Novel Nanotechnology Approaches to Overcome Drug Resistance in the Treatment of Hepatocellular Carcinoma: Glypican 3 as a Useful Target for Innovative Therapies

Abstract

Hepatocellular carcinoma (HCC) is the second most lethal tumor, with a 5-year survival rate of 18%. Early stage HCC is potentially treatable by therapies with curative intent, whereas chemoembolization/radioembolization and systemic therapies are the only therapeutic options for intermediate or advanced HCC. Drug resistance is a critical obstacle in the treatment of HCC that could be overcome by the use of targeted nanoparticle-based therapies directed towards specific tumor-associated antigens (TAAs) to improve drug delivery. Glypican 3 (GPC3) is a member of the glypican family, heparan sulfate proteoglycans bound to the cell surface via a glycosylphosphatidylinositol anchor. The high levels of GPC3 detected in HCC and the absence or very low levels in normal and non-malignant liver make GPC3 a promising TAA candidate for targeted nanoparticle-based therapies. The use of nanoparticles conjugated with anti-GPC3 agents may improve drug delivery, leading to a reduction in severe side effects caused by chemotherapy and increased drug release at the tumor site. In this review, we describe the main clinical features of HCC and the common treatment approaches. We propose the proteoglycan GPC3 as a useful TAA for targeted therapies. Finally, we describe nanotechnology approaches for anti-GPC3 drug delivery systems based on NPs for HCC treatment.

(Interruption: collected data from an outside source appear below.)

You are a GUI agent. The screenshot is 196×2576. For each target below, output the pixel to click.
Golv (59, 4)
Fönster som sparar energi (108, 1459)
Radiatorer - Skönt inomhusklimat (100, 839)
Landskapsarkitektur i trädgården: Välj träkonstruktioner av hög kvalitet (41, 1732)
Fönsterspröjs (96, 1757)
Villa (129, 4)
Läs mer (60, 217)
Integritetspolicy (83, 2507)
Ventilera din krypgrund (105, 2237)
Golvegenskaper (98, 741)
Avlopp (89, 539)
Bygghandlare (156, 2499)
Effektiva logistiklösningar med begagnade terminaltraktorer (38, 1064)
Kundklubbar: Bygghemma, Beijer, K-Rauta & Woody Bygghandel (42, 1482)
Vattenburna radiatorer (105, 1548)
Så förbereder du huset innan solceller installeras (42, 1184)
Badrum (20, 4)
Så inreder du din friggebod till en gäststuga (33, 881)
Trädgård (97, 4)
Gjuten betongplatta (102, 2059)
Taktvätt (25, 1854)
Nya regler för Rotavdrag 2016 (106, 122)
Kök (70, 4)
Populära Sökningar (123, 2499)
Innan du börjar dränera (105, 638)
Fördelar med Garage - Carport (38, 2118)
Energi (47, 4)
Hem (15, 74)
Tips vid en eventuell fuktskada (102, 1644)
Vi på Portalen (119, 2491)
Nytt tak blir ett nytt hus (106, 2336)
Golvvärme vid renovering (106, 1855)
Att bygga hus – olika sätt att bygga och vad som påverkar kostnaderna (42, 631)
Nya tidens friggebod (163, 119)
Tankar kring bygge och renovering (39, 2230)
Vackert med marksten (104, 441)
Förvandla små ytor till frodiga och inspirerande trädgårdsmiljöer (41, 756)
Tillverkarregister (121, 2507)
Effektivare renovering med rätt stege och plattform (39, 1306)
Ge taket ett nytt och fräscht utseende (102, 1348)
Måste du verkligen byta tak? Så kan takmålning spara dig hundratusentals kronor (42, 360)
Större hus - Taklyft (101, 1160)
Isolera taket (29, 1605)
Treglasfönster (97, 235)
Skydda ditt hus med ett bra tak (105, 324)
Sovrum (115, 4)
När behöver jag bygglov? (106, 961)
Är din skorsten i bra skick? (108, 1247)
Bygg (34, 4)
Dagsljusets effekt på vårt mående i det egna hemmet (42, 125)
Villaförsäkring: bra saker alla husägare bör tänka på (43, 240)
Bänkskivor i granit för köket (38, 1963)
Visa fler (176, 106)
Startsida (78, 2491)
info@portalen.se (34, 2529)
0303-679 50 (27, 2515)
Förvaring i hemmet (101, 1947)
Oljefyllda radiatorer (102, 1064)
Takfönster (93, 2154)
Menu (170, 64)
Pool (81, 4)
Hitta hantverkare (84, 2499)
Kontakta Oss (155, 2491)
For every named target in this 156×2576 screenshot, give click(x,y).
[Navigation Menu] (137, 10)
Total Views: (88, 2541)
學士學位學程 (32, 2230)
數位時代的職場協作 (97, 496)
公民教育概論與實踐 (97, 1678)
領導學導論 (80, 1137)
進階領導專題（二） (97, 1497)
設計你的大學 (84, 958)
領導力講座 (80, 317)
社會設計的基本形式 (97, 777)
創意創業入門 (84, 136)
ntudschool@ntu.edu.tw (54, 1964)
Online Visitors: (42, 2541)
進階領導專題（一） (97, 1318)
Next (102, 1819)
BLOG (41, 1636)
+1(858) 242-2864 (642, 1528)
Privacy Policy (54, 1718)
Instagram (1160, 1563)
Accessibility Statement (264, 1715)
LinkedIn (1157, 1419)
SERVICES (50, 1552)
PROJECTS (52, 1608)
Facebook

Keywords: drug delivery; glypican 3; hepatocellular carcinoma; nanomedicine; polymeric nanoparticles; targeted therapy.

Figure 1

HCC pathogenesis. Chronic liver diseases involve changes leading from a normal and healthy liver to a state of cirrhosis presenting inflammatory damage and fibrotic tissue. The continuous inflammation caused by cirrhosis produces somatic genomic alterations and epigenetic mutations, which progress to HCC. HCC cells present an increased nuclear-to-cytoplasm ratio. Furthermore, HCC is characterized by several alterations in the proliferation pathways, protein expression and folding, and oxidative stress.

Figure 2

Barcelona Clinic Liver Cancer (BCLC) staging and treatment strategy. The scheme shows the classification of HCC and the possible treatments for each stage. Figure based on the BCLC group guidelines of 2022.

Figure 3

Glypican 3 structure. GPC3 protein presents a structure that similar to the other glypicans. A cleavage site for furin-like convertases is localized between Arg358 and Ser359. Once cleaved, two subunits are formed, bound to each other by a single disulfide bond. In the N-terminal subunit, there is the N-terminal secretory signal peptide while at the C-terminal subunit, there are two sites for the insertion of the HS chains at Ser495 and Ser509 and a GPI anchor at the end.

Figure 4

Types of targeting in a drug delivery approach using NPs. (a) Leaky and fenestrated vasculature allows the NPs to leave blood circulation and reach the tumor site by passive targeting. (b) Active targeting relies on the presence of ligands on the NPs surface, which interact with their TAA, increasing NPs’ specificity.